An economist with TD Bank says he expects to see a significant increase in housing market activity from now until the end of the year as more buyers come off the sidelines in the wake of interest rate cuts by the Bank of Canada.
In an interview with BNN Bloomberg on Wednesday, Rishi Sondhi said that he expects homebuyers to jump back into the market in big numbers in the fourth quarter as lower rates improve affordability nationwide.
“In our latest forecast we put out in mid September, we had a fairly sizeable increase in quarter-on-quarter Canadian home sales in the fourth quarter of this year, reflecting the extent of the rate relief that we have in the system and additional relief that we’re expecting,” he said.
The Bank of Canada has lowered its trend-setting overnight rate by a quarter percentage point at each of its last three meetings.
Experts are predicting another cut when bank the bank meets again next week, and Tuesday’s favourable consumer price index (CPI) print has many expecting a “jumbo” 50-basis-point cut, including all but one of Canada’s largest banks, Bloomberg reported Tuesday.
Sondhi said a 50-basis-point cut would likely “hold some psychological meaning” for would-be buyers in addition to the tangible relief it would provide, leading to “a sizeable increase in activity” in the next few months.
‘Some movement happening’
While he expects the housing market to heat up in the coming months, Sondhi said the Bank of Canada’s most recent rate cuts haven’t spurred as much activity as would be expected based on previous rate-easing cycles.
“There is some movement happening as a result of lower interest rates, but probably less so than one would typically get given the extent of the rate relief,” he explained.
“We chalk it up to mainly that the U.S Federal Reserve and the Bank of Canada have really signalled that they’re going to be taking their policy rate even lower from where it is now, so we think that buyers are on the sidelines waiting for interest rates to come even lower before jumping in.”
Victor Tran, mortgage and real estate expert with RATESDOTCA, shares that sentiment, telling BNN Bloomberg in an emailed statement Wednesday that “buyers don’t want to catch a falling knife.”

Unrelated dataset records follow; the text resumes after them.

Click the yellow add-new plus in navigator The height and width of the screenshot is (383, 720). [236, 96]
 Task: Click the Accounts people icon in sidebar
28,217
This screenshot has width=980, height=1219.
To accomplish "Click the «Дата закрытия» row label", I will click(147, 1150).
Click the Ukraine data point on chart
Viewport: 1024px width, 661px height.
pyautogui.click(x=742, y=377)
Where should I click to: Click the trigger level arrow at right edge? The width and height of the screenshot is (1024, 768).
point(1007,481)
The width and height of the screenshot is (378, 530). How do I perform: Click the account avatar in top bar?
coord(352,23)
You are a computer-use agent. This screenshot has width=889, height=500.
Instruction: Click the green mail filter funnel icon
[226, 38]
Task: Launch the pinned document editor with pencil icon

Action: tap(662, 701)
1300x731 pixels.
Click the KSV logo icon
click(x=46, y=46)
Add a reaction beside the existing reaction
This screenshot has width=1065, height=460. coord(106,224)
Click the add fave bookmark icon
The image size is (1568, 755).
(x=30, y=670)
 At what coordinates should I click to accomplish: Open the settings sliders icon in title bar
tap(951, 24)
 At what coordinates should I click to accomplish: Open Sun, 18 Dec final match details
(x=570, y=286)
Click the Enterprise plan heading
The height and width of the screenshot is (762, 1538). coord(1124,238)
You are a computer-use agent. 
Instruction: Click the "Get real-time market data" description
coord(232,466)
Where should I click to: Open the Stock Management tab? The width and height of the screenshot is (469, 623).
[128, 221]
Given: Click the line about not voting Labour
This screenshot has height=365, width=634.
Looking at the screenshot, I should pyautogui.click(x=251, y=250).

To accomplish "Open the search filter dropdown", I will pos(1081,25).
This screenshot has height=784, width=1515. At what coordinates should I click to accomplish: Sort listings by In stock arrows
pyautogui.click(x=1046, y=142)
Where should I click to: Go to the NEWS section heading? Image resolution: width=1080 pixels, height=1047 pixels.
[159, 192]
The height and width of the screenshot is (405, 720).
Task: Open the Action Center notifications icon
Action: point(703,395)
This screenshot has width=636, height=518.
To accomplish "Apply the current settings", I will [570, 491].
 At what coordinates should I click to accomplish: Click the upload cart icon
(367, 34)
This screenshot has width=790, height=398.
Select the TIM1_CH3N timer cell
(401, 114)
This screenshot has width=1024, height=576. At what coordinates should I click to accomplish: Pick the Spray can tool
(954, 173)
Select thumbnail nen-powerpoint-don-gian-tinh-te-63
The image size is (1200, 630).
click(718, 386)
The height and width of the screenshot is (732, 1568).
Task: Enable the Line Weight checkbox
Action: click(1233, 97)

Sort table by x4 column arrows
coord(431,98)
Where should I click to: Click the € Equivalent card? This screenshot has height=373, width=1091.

“We’re heading for the bottom of the market, but we don’t know when it will be, and buyers are hesitant to move too soon and miss out on a lower rate before home prices begin to rise substantially,” he said.
Like Sondhi, Tran also predicts an increase in sales activity either late this year or in early 2025, which he said could revive home prices and “kick start a housing rush as buyers may consider that an indicator of the market turning.”
“They may want to make a move before they miss what they believe is their chance. They’ll want to know they got in at a time when prices and rates were low,” he said.
Sondhi noted that home prices have largely trended flat across Canada in the months since the Bank of Canada first cut rates in June, so those potential homebuyers who have decided to wait haven’t yet been penalized for their decision to do so.
Uneven price growth expected nationally
When it comes to the potential for growth in home values in the coming months, some areas are more primed for price increases than others, Sondhi said.
“We still think that the Prairies are poised for some pretty solid price growth moving forward… jurisdictions like Alberta are still seeing robust population growth and sales levels are quite elevated there,” he explained.
“We do think that Ontario and B.C. will lag a little bit with respect to price growth at least over sort of a longer-term horizon, say through the entirety of next year and 2026, and that’s really a function of a strained affordability backdrop.”
Sondhi said other areas like Quebec and the Atlantic provinces are likely to fall somewhere in between those two extremes, “supported by tight conditions in those markets.”
Mortgage rule changes
Two recently announced changes to mortgage regulations by the federal government are also expected to help spur increased sales activity in the near future, Sondhi said.
First-time homebuyers will soon be able to pay off a mortgage over a period of 30 years, up from the current maximum of 25 years, and homebuyers will also soon be able to take out insured mortgages for properties priced up to $1.5 million.
Sondhi said that while these measures will help make homeownership more affordable in theory, home prices will end up being higher than they would have been without those policies in place.
“It will definitely add a boost… particularly in the first half of next year. I do think a nuance worth pointing out is that prices will be higher than they would have been absent these policies. That implies an affordability erosion,” he said.
“That affordability erosion will eat into the benefit to sales and prices derived from these policies.”